To make the wholegrain mustard mayonnaise, you can use a food processor or an electric whisk. Either way, combine the oils in a jug. Put the egg yolks, Dijon mustard, lemon juice and a pinch of salt in the food processor bowl or a mixing bowl. As you start to process/whisk, very slowly feed in the oils a little at a time until the mixture begins to emulsify and come together. Once this happens you can add the oil a bit faster, but never be tempted to fire it all in otherwise the mayonnaise will split. I always have a little cup of boiling water ready, as a few drops added in when it is looking like it might split usually brings it back together. Once you have added all the oil, stir in the wholegrain mustard and refrigerate until needed.
To make the slaw, combine the celeriac/celery root, cabbage, carrots, onion, hazelnuts and most of the parsley in a bowl. When you are ready to serve the slaw, cut the apple into thin half-moon slices, getting rid of the core, and mix into the bowl.
Add 3 tablespoons of the wholegrain mustard mayonnaise, 1 tablespoon oil, the lemon zest and juice, ½ teaspoon salt and a pinch of pepper and mix well with your hands. Taste and if necessary, add a little extra salt, olive oil or wholegrain mustard.
Preheat the oven to 180°C/350°F/gas mark 4.
To make the burgers, form about 10 patties with your hands. Heat the vegetable oil in a frying pan over low heat and fry the burgers until just browned – 2–3 minutes on each side. Transfer to an ovenproof dish and bake in the preheated oven for 20 minutes.
Toast the bread rolls or pita bread, if you like. Cut them open and spread the wholegrain mustard mayonnaise on the inside. Add the rocket/arugula, some halved tomatoes, some slaw and a burger.
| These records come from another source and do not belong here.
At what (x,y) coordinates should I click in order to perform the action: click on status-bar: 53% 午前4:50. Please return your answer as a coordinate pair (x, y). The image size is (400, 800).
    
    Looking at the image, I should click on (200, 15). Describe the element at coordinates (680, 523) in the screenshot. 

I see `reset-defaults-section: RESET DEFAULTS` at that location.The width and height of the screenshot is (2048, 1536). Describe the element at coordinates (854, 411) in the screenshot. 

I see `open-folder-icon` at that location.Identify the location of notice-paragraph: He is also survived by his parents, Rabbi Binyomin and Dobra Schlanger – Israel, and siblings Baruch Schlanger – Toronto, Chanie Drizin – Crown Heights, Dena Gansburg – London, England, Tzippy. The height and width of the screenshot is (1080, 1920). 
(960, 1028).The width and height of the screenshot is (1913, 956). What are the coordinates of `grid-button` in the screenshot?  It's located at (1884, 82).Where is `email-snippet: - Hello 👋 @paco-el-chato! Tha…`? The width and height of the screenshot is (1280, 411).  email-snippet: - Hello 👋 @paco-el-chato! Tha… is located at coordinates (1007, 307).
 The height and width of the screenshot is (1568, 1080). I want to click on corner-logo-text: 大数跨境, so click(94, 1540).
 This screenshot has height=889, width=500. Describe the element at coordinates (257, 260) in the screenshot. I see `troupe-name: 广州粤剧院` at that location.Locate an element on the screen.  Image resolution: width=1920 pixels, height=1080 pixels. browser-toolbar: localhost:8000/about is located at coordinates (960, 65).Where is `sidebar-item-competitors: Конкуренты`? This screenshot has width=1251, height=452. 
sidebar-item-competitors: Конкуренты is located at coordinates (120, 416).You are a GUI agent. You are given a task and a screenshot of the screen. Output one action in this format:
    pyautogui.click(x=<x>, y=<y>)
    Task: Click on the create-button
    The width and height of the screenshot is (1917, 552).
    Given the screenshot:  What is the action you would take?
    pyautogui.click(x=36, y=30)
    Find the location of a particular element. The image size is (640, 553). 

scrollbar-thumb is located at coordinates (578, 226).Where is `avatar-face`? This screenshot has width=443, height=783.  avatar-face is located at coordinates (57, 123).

“There is no question that reducing the amount of meat in your diet is not only good for your health but also for the planet. So before you go running for the hills at the mention of a ‘veggie’ burger, at least taste this one before you make any judgments. It is not an attempt to replicate a beef burger but it is very similar in texture, just as satisfying, and has gone down really well with my carnivore friends.”